Problem statement: Your response should consist of the records, reproduced exactly.

Dataset extract:
#####

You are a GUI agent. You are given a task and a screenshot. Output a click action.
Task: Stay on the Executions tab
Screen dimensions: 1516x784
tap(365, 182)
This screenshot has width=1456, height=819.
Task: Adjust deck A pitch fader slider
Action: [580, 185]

#####

Solution to the exercise:
You are a GUI agent. You are given a task and a screenshot. Output a click action.
Task: Stay on the Executions tab
Screen dimensions: 1516x784
tap(365, 182)
This screenshot has width=1456, height=819.
Task: Adjust deck A pitch fader slider
Action: [580, 185]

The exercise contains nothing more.